Synthesis and pharmacology of the enantiomers of UH301: Opposing interactions with 5‐HT 1A receptors

The ( S )‐enantiomer of 5‐fluoro‐8‐hydroxy‐2‐(dipropylamino) tetralin [( S )‐ 2a; ( S )‐UH301] was the first reported 5‐HT 1A receptor antagonist. We now give a full account on the synthetic effort leading to the preparation of the racemate and the enantiomers of 2a. The crystal and molecular structure of 2a · HBr has been determined by X‐ray diffraction and the absolute configuration has been deduced using statistical tests of the crystallographic R values. The unit cell is tetragonal ( P4 1 2 1 2 ) with a = b = 13.2235 (2), c = 39.560(1) Å and contains two crystallographically independent molecules in each asymmetric unit. The two solid state conformers differ in the conformation of the N ‐propyl groups. The pharmacological characterization of the enantiomers was done by use of in vivo biochemical and behavioural assays in rats.

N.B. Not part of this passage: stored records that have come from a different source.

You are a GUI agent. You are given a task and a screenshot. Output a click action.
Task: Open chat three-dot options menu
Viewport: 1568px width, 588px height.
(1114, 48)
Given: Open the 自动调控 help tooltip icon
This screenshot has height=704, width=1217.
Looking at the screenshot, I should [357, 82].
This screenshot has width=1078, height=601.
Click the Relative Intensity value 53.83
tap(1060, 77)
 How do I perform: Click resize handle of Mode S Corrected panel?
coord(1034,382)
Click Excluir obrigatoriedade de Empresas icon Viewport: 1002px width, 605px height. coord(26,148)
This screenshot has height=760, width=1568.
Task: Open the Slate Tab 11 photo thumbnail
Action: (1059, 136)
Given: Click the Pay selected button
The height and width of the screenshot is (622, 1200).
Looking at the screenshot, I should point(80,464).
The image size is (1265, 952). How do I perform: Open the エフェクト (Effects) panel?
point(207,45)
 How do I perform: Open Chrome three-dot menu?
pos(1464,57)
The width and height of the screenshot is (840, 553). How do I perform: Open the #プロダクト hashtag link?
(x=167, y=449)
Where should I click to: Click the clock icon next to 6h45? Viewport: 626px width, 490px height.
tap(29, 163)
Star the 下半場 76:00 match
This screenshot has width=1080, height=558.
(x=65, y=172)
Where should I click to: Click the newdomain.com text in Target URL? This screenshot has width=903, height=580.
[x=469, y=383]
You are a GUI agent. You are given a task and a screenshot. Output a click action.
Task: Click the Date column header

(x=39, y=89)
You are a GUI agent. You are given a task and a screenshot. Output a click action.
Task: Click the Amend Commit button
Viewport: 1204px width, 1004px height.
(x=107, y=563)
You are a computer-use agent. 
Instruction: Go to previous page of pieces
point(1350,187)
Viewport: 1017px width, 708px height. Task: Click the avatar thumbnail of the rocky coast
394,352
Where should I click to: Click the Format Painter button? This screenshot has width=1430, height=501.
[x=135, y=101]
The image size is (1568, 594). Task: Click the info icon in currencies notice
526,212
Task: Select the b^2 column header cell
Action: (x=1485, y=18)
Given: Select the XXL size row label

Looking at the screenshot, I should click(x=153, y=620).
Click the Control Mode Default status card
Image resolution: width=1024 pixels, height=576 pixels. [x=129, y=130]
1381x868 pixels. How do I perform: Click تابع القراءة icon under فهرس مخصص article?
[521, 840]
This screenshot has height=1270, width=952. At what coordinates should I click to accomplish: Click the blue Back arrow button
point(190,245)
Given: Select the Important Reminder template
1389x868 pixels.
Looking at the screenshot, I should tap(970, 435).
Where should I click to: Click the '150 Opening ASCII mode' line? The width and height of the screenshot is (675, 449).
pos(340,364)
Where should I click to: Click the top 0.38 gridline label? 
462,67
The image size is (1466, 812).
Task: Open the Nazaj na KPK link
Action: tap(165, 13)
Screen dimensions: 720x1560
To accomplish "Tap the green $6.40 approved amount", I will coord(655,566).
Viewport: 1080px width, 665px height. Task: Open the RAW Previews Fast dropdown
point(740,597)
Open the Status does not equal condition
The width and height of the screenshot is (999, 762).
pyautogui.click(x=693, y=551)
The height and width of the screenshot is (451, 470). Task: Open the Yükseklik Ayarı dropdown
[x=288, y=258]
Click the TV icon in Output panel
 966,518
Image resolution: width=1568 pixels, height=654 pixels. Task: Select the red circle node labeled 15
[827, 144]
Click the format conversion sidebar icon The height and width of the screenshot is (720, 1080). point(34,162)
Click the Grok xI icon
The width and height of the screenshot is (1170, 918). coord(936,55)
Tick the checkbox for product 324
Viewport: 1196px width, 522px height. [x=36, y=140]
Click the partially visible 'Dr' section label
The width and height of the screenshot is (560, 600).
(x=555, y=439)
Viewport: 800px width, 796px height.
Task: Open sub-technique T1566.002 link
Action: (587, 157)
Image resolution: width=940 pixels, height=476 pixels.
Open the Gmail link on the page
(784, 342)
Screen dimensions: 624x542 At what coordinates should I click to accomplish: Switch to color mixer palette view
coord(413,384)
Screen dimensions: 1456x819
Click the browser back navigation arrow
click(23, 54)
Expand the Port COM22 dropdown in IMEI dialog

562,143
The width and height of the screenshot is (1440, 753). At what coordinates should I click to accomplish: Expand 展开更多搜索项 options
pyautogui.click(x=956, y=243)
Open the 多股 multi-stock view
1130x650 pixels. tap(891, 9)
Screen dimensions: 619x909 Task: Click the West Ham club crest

The ( R )‐enantiomer of 2a is a 5‐HT 1A receptor agonist of low potency while ( S )‐ 2a does not exhibit any agonist properties at 5‐HT 1A receptors. As a consequence of the opposing effects of the enantiomers, the racemate, rac ‐ 2a, does not produce any clear‐cut effects in rats. The reduced efficacy of ( S )‐ 2a as compared to the well known 5‐HT 1A receptor agonist 8‐hydroxy‐2‐(dipropylamino)tetralin ( 1; 8‐OH‐DPAT) may be due to the fluoro‐substituent induced negative potential of the aromatic ring. Chirality 8:531–544, 1996. © 1997 Wiley‐Liss, Inc.